From: Asmus Freytag (email@example.com)
Date: Thu Sep 20 2007 - 07:07:25 CDT
On 9/19/2007 6:04 PM, Philippe Verdy wrote:
> Asmus Freytag [mailto:firstname.lastname@example.org] wrote:
>> You realize, also, that it is not (in the general case) possible to
>> apply normalization piece-meal. Because of that, breaking the text into
>> runs and then normalizing can give different results (in some cases),
>> which makes pre-processing a dicey option.
> That's not my opinion.
The result that for many strings s and t, NFxx(s) + NFxx(t) != NFxx(s +
t) is not a matter of opinion. For these strings, you cannot normalize
them separately and then concatenate, and expect the result to be the
normalized from of the two strings. UAX#15 is rather clear about that.
> At least the first step of the conversion (converting
> to NFC) is very safe and preserves differences, using standard programs
> (which are widely available, so this step represents norisk). Detecting
> compatible characters and mapping them to annoted forms can be applied after
> this step in a very straightforward thing.
I had written:
> > Since none of the common libraries that implement normalization forms
> > perform the necessary mappings to markup out of the box, anyone
> > contemplating such a scheme would be forced to implement either a
> > pre-processing step, or their own normalization logic. This is a
> > downright scary suggestion, since such an approach would lose the
> > benefit of using well-tested implementation. Normalization is tricky
> > enough that one should try to not implement if from scratch if all
> > possible.
your approach confirms what I suspect. By suggesting an approach like
this, you are advocating de-novo implementation of normalization
transformation. By the way, NFC would be a poor starting point for your
scheme, since all normalization forms start with an (implied) first step
of applying *de*composition. But you can't even start with NFD, since
the minute you decompose any compatibility characters in your following
step, you can in principle create sequences that denormalize the
existing NFD string around it. The work to handle these exceptions,
amounts to a full implementation of normalization, logically speaking.
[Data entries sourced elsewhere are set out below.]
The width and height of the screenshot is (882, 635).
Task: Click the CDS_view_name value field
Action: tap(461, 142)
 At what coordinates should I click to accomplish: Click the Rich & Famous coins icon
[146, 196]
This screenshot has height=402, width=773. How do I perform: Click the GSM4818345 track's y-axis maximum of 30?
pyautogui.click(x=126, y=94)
In other words, you've lost the benefit of your library.
It's precisely the fact that normalization is unexpectedly tricky in its
details that anything other than using an established library to apply
NFC or NFD, should not be contemplated in a *practical* implementation.
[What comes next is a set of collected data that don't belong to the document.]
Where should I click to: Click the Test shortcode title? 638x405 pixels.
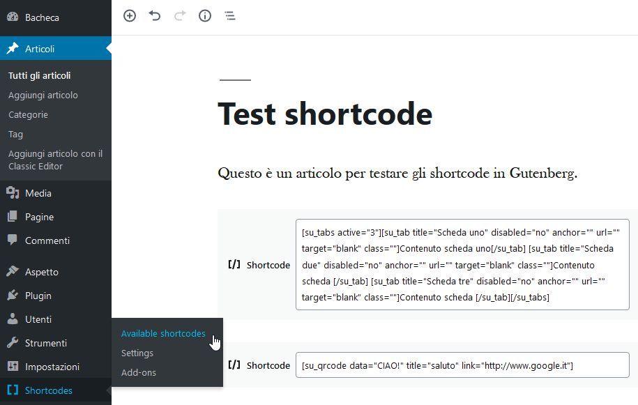tap(325, 114)
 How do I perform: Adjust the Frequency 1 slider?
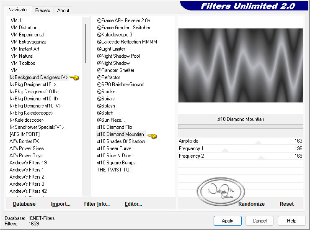(x=240, y=148)
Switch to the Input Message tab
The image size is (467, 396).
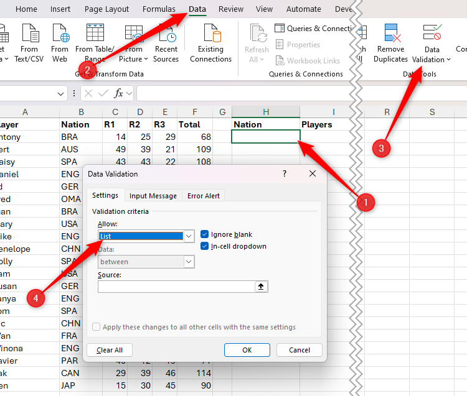coord(153,196)
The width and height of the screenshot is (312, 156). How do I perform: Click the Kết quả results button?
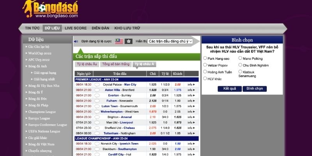(x=229, y=89)
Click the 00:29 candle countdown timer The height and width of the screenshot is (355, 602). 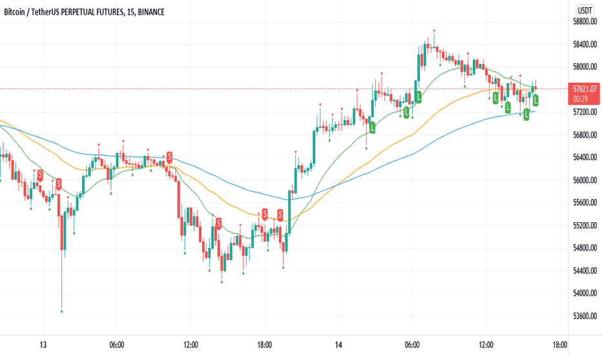coord(581,99)
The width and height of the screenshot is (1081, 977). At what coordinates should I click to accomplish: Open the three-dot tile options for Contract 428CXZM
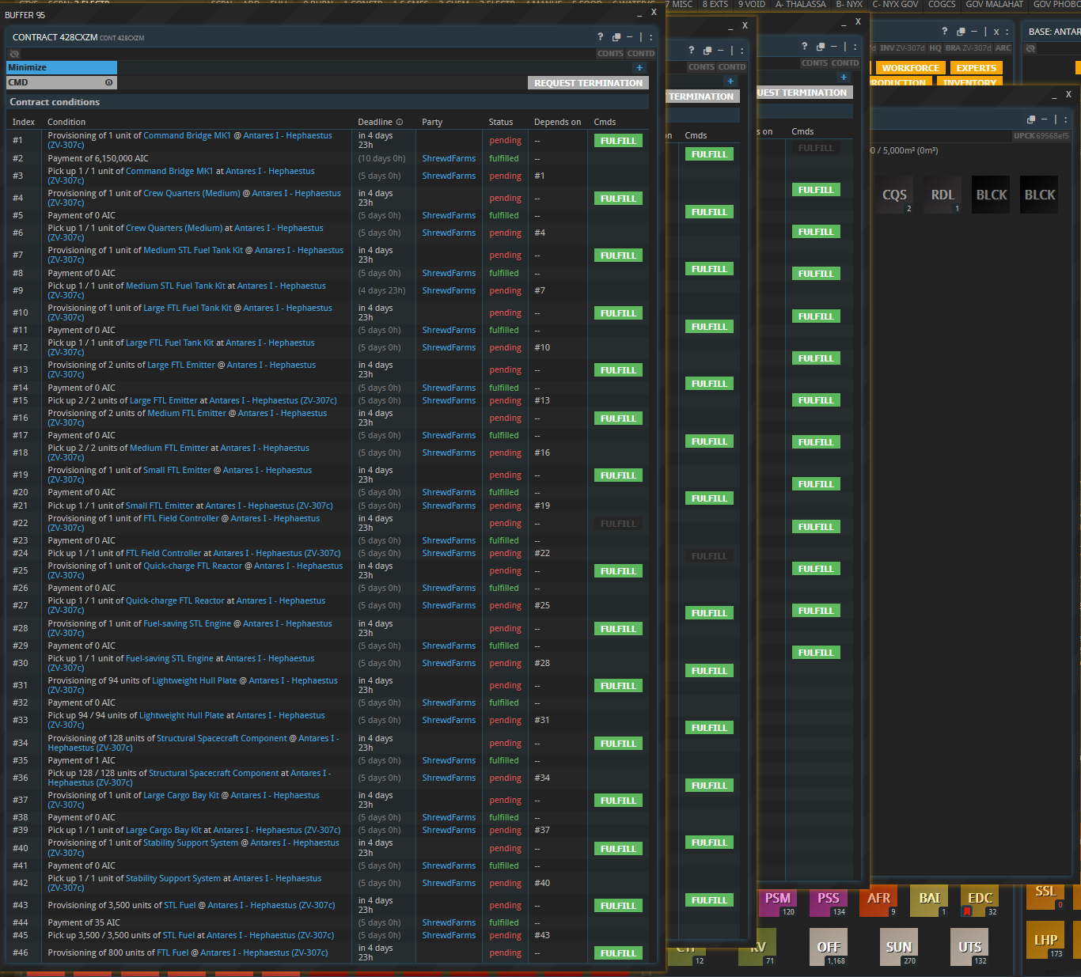pyautogui.click(x=651, y=37)
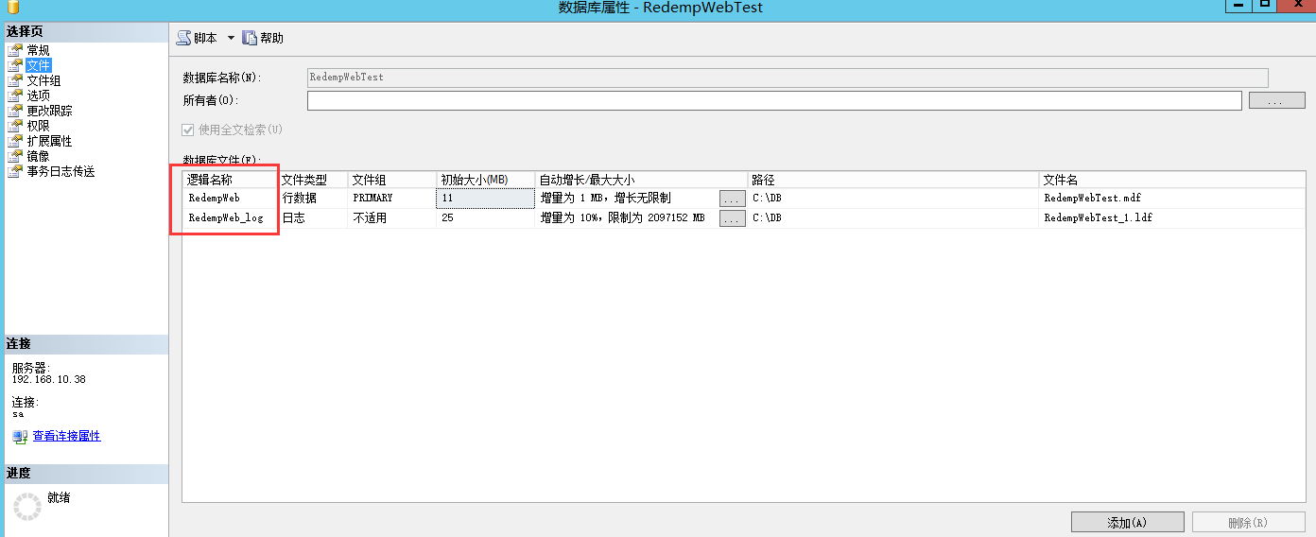
Task: Open the 权限 page
Action: [38, 126]
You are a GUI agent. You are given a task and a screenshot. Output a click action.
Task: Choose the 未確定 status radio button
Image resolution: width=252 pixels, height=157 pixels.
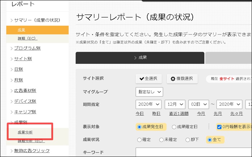[162, 139]
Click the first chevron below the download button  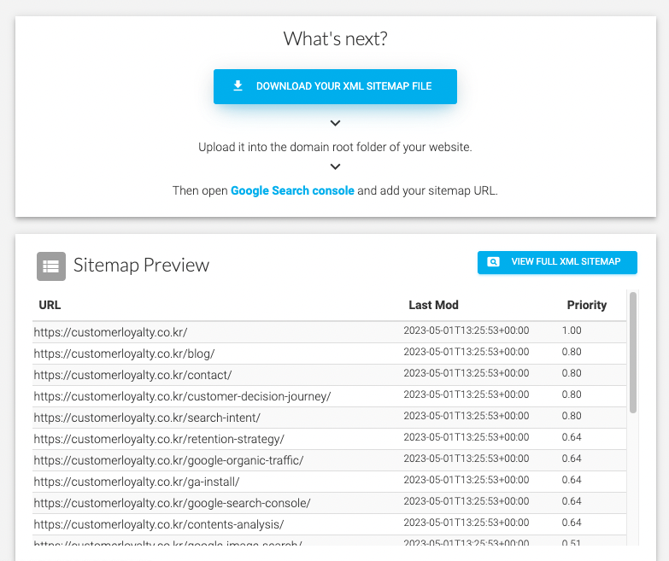tap(335, 124)
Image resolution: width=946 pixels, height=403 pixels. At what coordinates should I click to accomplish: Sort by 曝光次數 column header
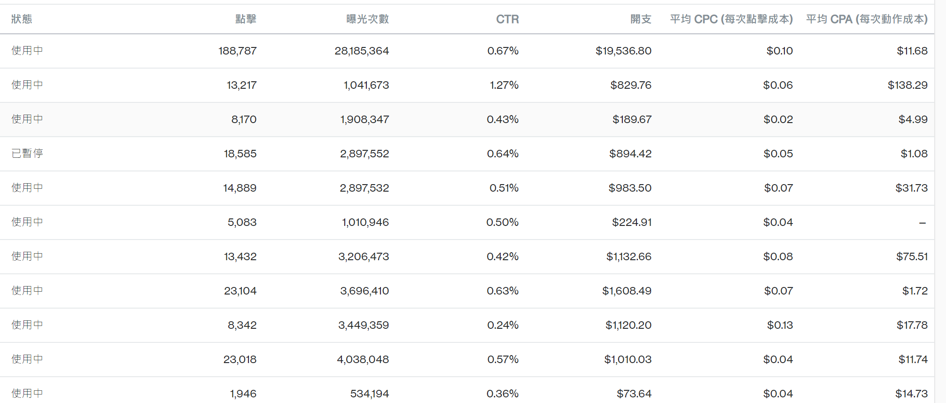pyautogui.click(x=367, y=19)
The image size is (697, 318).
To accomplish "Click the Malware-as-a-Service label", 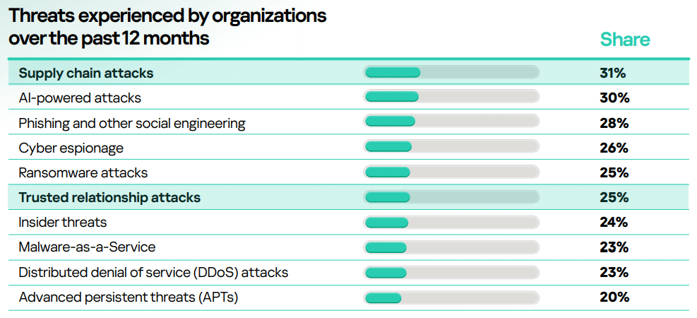I will [x=87, y=247].
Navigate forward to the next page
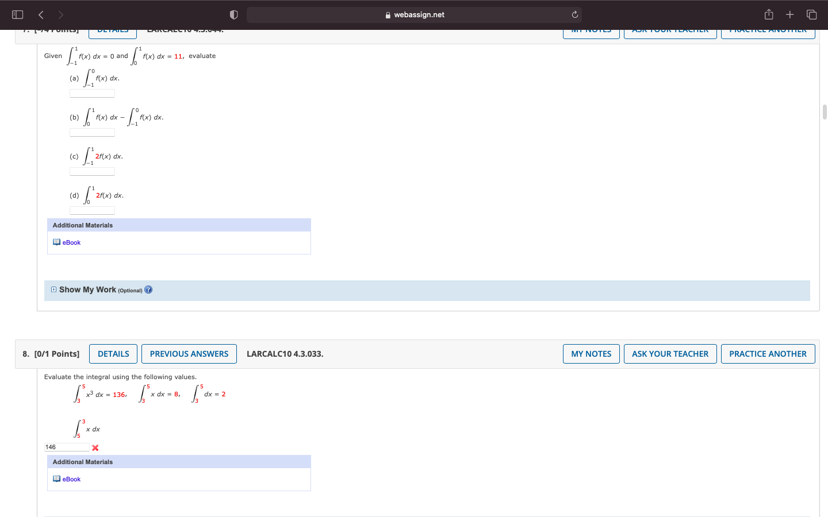This screenshot has width=828, height=517. (x=62, y=14)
Ken's suggestions on how to deal with the overall situation were so much
less speculative and so much more to the point. Further, they spoke from
a point of real experience. His suggestion, to recap it here, was to
apply NFC for internal storage, and to apply the necessary foldings when
analyzing or presenting the data (depending on the view). By using
foldings that are themselves designed to preserve NFC (see UTS#30) an
implementer can be in control of how the data is massaged, without
having to re-implement and re-test normalization.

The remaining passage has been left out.